Theme Park, Amusement Park and Attractions Industry News

Shoot! It’s the Rapids!

by Paul Ruben

It was off last summer to Cedar Point to check out the Ohio park’s new flume ride, Shoot the Rapids. “You will get wet,” I was told. We’ll see.

I brought along a plastic poncho to toss over me. It’s waterproof. You see, I’m a water ride weenie. I like water rides, but I don’t like to get wet when in street clothes. Who wants their wallet, money, clothes or shoes and socks wet? Not me. I love to ride when in a bathing suit and surf shoes (getting a nice picture are you?) but I get a little apprehensive when fully clothed.

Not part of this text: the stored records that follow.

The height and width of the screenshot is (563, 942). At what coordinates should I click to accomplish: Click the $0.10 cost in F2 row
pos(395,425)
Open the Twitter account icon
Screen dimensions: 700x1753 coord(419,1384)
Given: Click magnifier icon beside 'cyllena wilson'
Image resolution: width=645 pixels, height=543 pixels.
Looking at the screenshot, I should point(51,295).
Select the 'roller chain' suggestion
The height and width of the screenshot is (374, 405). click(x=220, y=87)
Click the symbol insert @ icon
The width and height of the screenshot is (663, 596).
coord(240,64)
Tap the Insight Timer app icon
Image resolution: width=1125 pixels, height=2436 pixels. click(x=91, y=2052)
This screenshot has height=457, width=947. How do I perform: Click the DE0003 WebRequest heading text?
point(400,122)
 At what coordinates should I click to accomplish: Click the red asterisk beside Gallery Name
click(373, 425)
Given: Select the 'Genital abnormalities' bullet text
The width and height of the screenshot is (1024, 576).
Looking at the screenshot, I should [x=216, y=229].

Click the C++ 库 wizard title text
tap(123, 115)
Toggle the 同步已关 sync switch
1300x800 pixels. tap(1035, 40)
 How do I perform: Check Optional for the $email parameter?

A few parks have done it right. They group their water rides such as flumes, shoot-the-chutes and raft rides next to their waterpark, so guests in either the ride park or waterpark can climb aboard. Dorney Park, Hersheypark and Holiday World come to mind as good examples.

Most parks, however, place their water rides wherever they fit, wherever there is room. Cedar Point does this. But unlike many parks, Cedar Point also allows guests to roam the entire park in their swimwear. That’s a great idea. I think every park guest should be able to wear a string bikini. OK, maybe not every guest.

Many of the visitors at Cedar Point who had lined up to ride Shoot the Rapids were in their swimsuits. Robin Innes, the park’s long-serving public relations director, had an even better idea than my poncho. Knowing I didn’t want to get wet but did want to have the full experience, he gave me a beautiful heavy-duty rubberised rain jacket. Shown here in the photo, it’s even better than a flimsy poncho!

Now I was ready for whatever rained down upon me. I climbed aboard, front seat, for the full experience. Up the first 85ft hill and ready for splashdown. We ploughed into the water, nose-first. The bow of the ship was useless as water gushed over it, onto my feet, and into the seat. It’s like I’m on the freakin’ Titanic! This ship is not sea-worthy, it’s just an excuse to keep people locked in while the water engulfs them. Meanwhile, the rubberised rain jacket remained dry. Thanks a lot, Robin.

Then we approached the second 49ft hill and drop. I thought I knew what to expect. Sure enough, upon splashdown, my wet shoes, wet socks and wet pants were re-acquainted with the water. Then suddenly I’m getting drowned from above as a water cannon arches a stream of water towards me. Now at least the rain jacket caught some. My shoulders remained dry. Big deal. And there’s Robin, on the shore, gleefully feeding quarters into the water cannon to send another salvo in my direction.

“I know you wanted the full experience,” he explained later. Yes, Robin, and thanks for the rubberised rain jacket. It provided the perfect false sense of security.